2

I am using a trigger to log all the UPDATE and INSERT OPERATION, but my table has many columns, and I would like to log which column did I updated or inserted and their new and old values. The following is a demonstration of what I am trying to achieve:

big table                   
-------------------------   
id       |feild_1   | field_2| field_3 .....          
-----------------------------------------------     
usr1     |old_value1|   
usr2     |old_value2|  

suppose I change value in usr1 filed_1 to 'new_value1'. I would like to see in my change history :

change history
------------------------- 
id       |field_changed  | old_value | new_value |        
----------------------------------------------------------- 
usr1     |field_1        |old_value_1|new_value_1|  

The difficulty lies in achieving the name of the column I modified. The current trigger function I used is modified from https://stackoverflow.com/a/49872254/5749562. It looks like the following:

CREATE FUNCTION change_trigger() RETURNS trigger AS $$
       BEGIN
         IF TG_OP = 'INSERT'
         THEN INSERT INTO change_history (
                id, old_value, new_value
              ) VALUES (
                OLD.id, row_to_json(OLD), row_to_json(NEW)
              );
           RETURN NEW;
         ELSIF  TG_OP = 'UPDATE'
         THEN
           INSERT INTO change_history (
             id, old_value, new_value
           )

== Work instructions ==
[A] In the trigger question, what does the poster say is the hard part?
[B] According to the trigger question, why does the poster want the change history to record which column changed? Answer in one to three sentences.
[C] Pick up the trigger question at its last line and continue it.

== Given data ==

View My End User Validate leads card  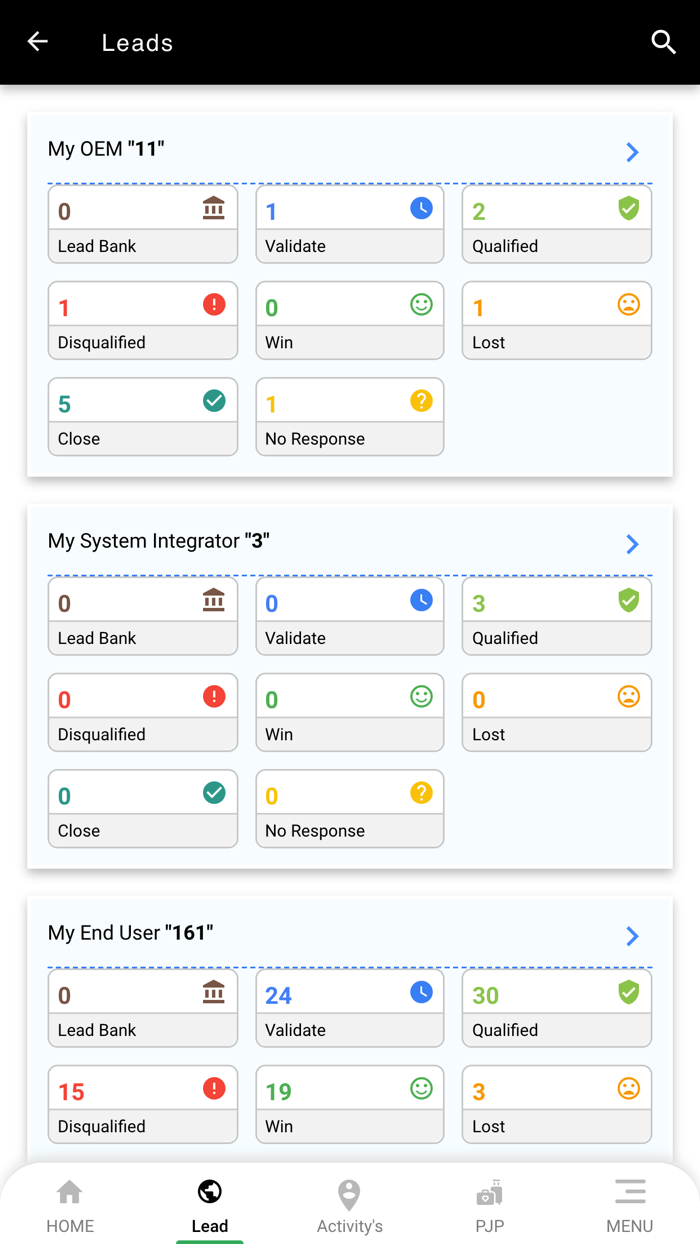coord(349,1008)
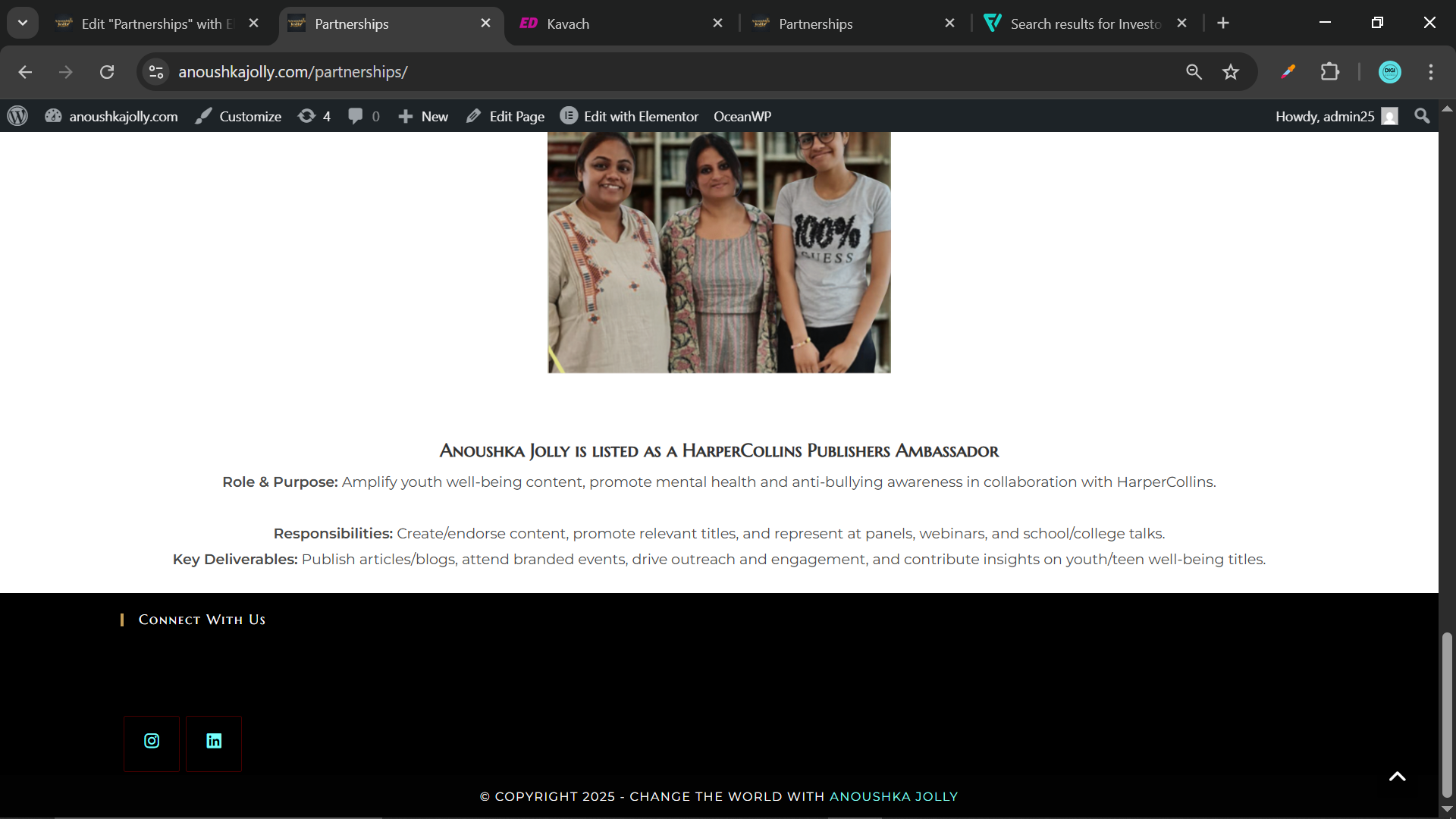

== Answer set ==
[A] Getting the name of the column that was modified.

[B] The poster's table has many columns. They want to log which column was updated or inserted, along with its old and new values.

[C]
           VALUES (OLD.id, row_to_json(OLD), row_to_json(NEW));
           RETURN NEW;
         END IF;
       END;
$$ LANGUAGE 'plpgsql' SECURITY DEFINER;

As you can see all the columns are recorded during the change, which is not so informative for big table. How I can modify my trigger function?

Jason Zhou
  • 25
  • 3
  • You can use jsonb to calculate the "difference", see here: http://8kb.co.uk/blog/2015/01/19/copying-pavel-stehules-simple-history-table-but-with-the-jsonb-type/ –  Jan 13 '20 at 06:50

2 Answers2

1

PostgreSQL always updates the whole row, and there is no way to determine in the trigger which columns were listed in the SET clause of the UPDATE statement.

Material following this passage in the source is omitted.